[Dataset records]
__________

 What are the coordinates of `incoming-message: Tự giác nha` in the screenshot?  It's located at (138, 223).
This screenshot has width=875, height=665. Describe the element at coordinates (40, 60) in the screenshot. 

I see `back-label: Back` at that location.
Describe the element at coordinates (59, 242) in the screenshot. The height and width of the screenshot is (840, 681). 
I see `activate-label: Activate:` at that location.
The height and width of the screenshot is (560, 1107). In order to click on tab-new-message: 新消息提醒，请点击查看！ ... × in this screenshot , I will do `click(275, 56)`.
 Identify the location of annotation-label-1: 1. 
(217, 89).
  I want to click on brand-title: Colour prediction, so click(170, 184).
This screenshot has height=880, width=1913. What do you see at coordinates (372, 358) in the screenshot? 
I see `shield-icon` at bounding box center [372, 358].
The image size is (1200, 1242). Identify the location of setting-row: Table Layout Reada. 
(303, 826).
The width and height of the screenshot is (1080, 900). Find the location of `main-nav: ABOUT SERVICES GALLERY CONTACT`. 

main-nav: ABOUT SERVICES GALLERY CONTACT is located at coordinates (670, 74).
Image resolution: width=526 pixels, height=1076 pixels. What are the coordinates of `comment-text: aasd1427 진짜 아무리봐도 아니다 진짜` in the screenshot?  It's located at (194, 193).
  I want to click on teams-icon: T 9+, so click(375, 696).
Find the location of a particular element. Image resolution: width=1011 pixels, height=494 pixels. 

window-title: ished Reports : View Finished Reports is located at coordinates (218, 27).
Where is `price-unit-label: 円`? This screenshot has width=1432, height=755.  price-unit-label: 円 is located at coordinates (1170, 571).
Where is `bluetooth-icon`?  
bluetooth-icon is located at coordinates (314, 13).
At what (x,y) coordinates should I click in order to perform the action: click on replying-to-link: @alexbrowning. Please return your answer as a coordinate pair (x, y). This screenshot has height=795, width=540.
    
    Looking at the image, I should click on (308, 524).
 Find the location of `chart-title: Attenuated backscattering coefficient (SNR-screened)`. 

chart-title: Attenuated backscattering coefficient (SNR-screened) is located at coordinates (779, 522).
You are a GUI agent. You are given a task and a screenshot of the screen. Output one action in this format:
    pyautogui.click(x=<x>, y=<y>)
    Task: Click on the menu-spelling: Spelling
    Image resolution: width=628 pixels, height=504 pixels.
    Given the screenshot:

__________

### Exercise brief
Write out verbatim the part of the records above that opens with the line containing "Image resolution: width=526" and closes with the line containing "window-title: ished Reports", including both of those lines.

### Answer to this task
Image resolution: width=526 pixels, height=1076 pixels. What are the coordinates of `comment-text: aasd1427 진짜 아무리봐도 아니다 진짜` in the screenshot?  It's located at (194, 193).
  I want to click on teams-icon: T 9+, so click(375, 696).
Find the location of a particular element. Image resolution: width=1011 pixels, height=494 pixels. 

window-title: ished Reports : View Finished Reports is located at coordinates (218, 27).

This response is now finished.